Term or preterm neonates may need mechanical ventilation due to different etiologies. In all patients aim of mechanical ventilation is to promote pulmonary gas exchange, reduce the respiratory work of patient. Ideal mechanical ventilation must minimize pulmonary trauma with low inspiratory pressures that obtains adequate and constant tidal volumes. Ventilation associated pulmonary injury is an important subject that must be considered during mechanical ventilation. Atelectotrauma, volutrauma, barotrauma and biotrauma must be monitored. Volutrauma, barotrauma and oxygen toxicity cause cytokine increase that results in biotrauma. This parenchymal inflammation is a risk factor for chronic lung disease which is an important morbidity of ventilated neonates.

From past to present neonates were ventilated with different ventilation modes including IMV (Intermittent Mandatory Ventilation), SIMV, A/C (Assist Control Ventilation), PSV,HFV (High Frequency Ventilation). Both PSV and SIMV are patient trigger ventilation modes but SIMV is a time cycled and PSV is a flow cycled mode. In recent years hybrid techniques were developed to combine beneficial features of volume and pressure limited ventilation. In commercial ventilation devices these techniques have different names as volume guaranteed pressure limited ventilation (Drager Babylog 8000), pressure regulated volume controlled ventilation (Siemens servo 3000), volume guaranteed pressure support ventilation (VIP Bird Gold).

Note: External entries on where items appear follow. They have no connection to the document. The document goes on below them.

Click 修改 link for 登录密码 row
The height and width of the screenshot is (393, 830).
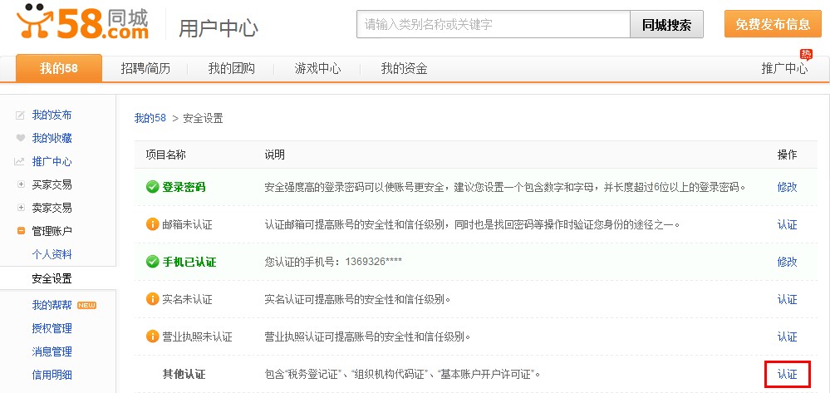pyautogui.click(x=787, y=187)
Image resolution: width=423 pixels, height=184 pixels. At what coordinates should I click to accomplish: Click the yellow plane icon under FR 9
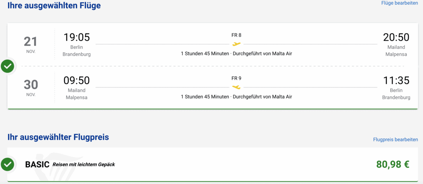pos(236,87)
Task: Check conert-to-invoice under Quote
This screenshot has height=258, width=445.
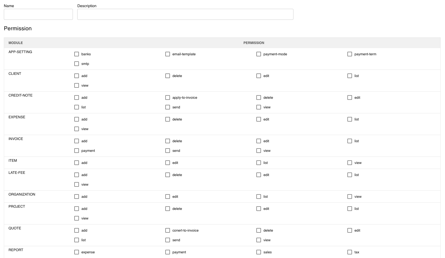Action: [168, 230]
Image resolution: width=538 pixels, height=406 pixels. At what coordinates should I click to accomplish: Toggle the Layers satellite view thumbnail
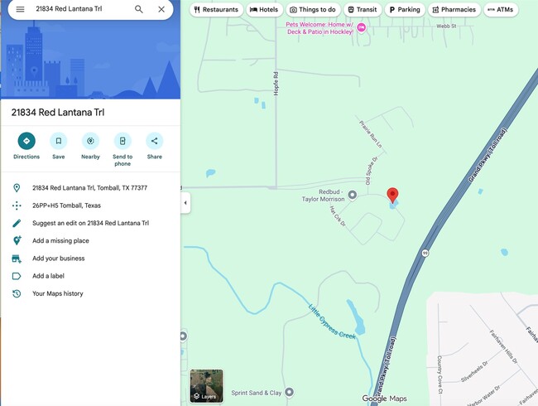coord(207,386)
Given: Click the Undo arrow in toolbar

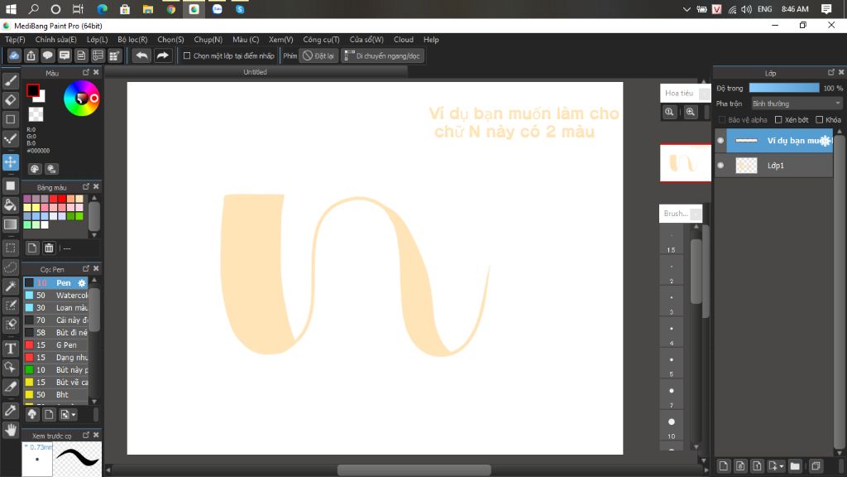Looking at the screenshot, I should pos(141,55).
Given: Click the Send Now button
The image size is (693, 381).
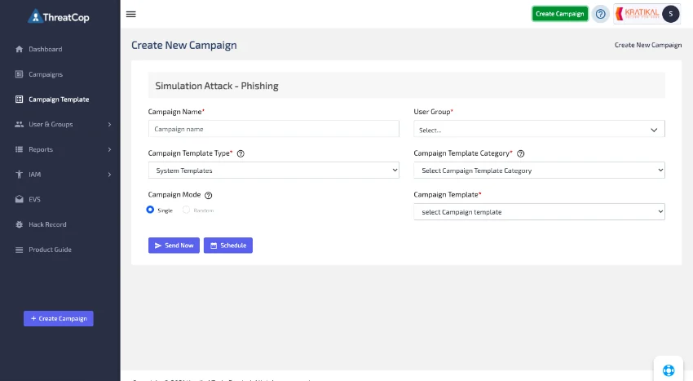Looking at the screenshot, I should (x=174, y=245).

Since there is not a standard protocol for mechanical ventilation of neonates different countries and even different NICU's use different ventilation protocols.

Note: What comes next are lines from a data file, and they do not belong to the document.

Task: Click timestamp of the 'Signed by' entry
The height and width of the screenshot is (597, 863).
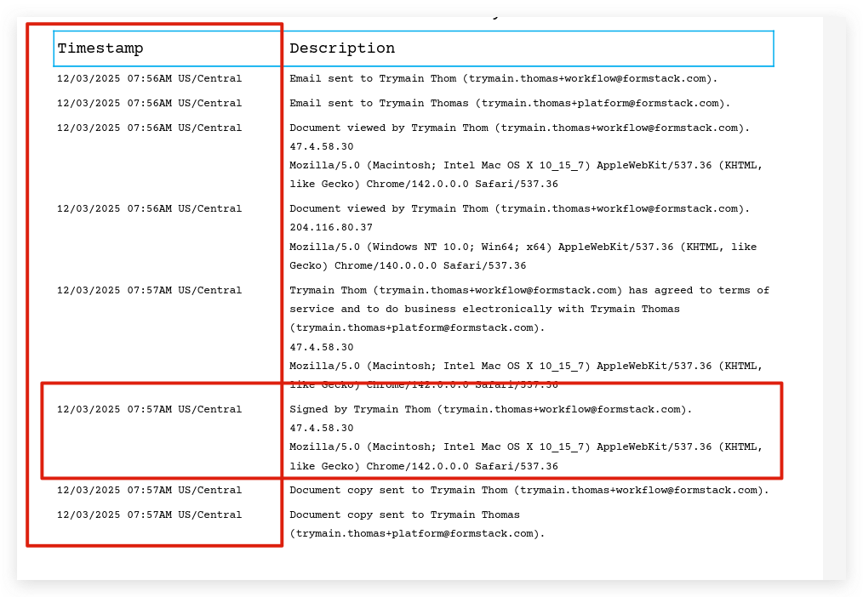Action: click(149, 410)
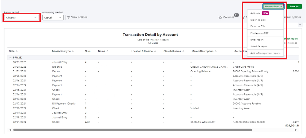Screen dimensions: 306x138
Task: Open the Accounting method Accrual dropdown
Action: tap(53, 17)
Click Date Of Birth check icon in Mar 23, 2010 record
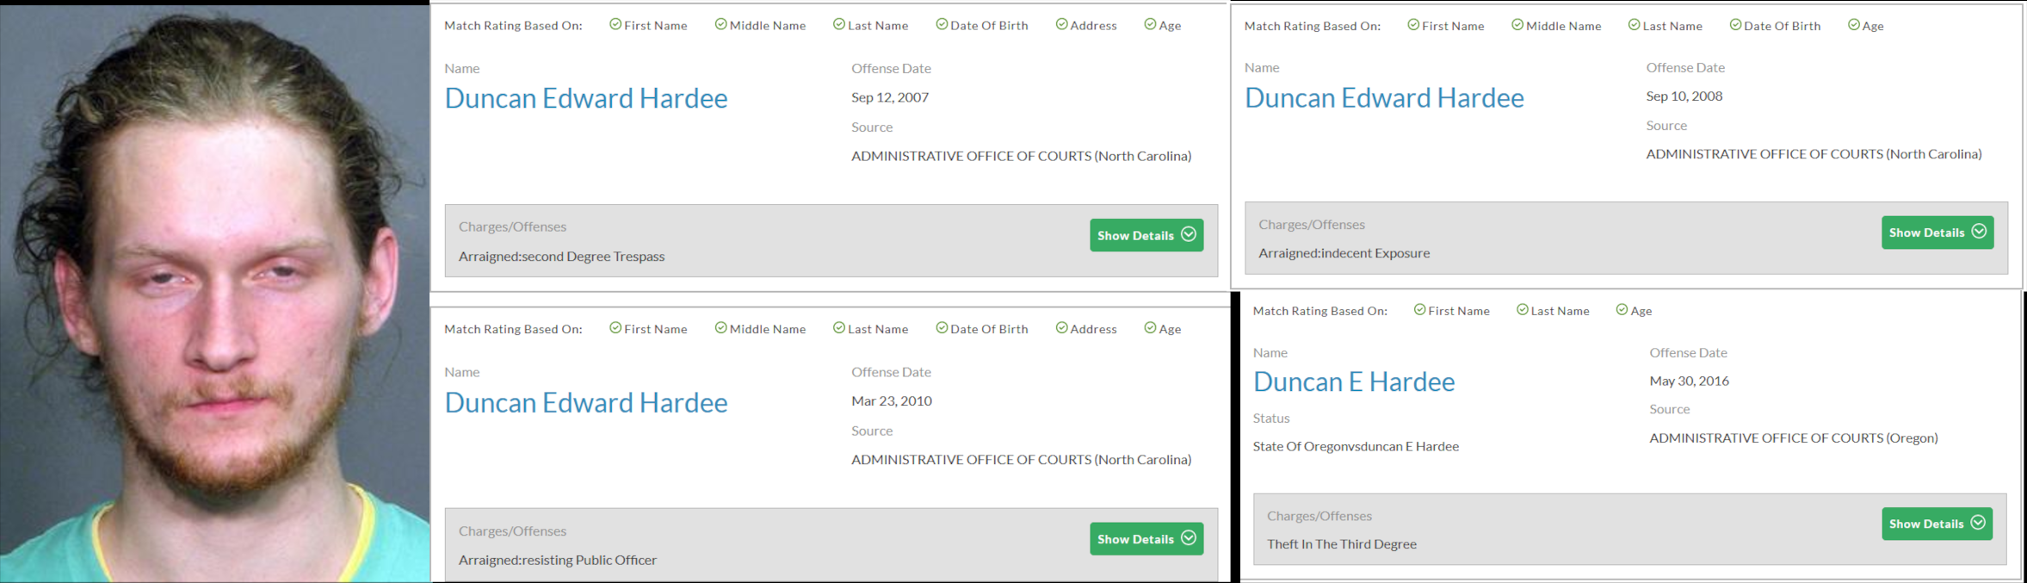 pyautogui.click(x=942, y=328)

Literature supports volume targetted ventilation to reduce barotrauma with low maximum inspiratory pressures and to reduce volutrauma with constant tidal volumes. When A/C+VG and SIMV+VG were compared in a crossover trial, more constant tidal volumes were obtained in A/C mode. Inflammatory cytokines have also been measured in different groups of patients with variable ventilatory management techniques. So far there has not been a randomized study published comparing VG+SIMV with VG+PSV in newborns with regards to tidal volume , peak inspiratory pressure variability,or inflammatory cytokines. Therefore in this study the investigators aimed to compare these two ventilation modes with regards to short term outcome.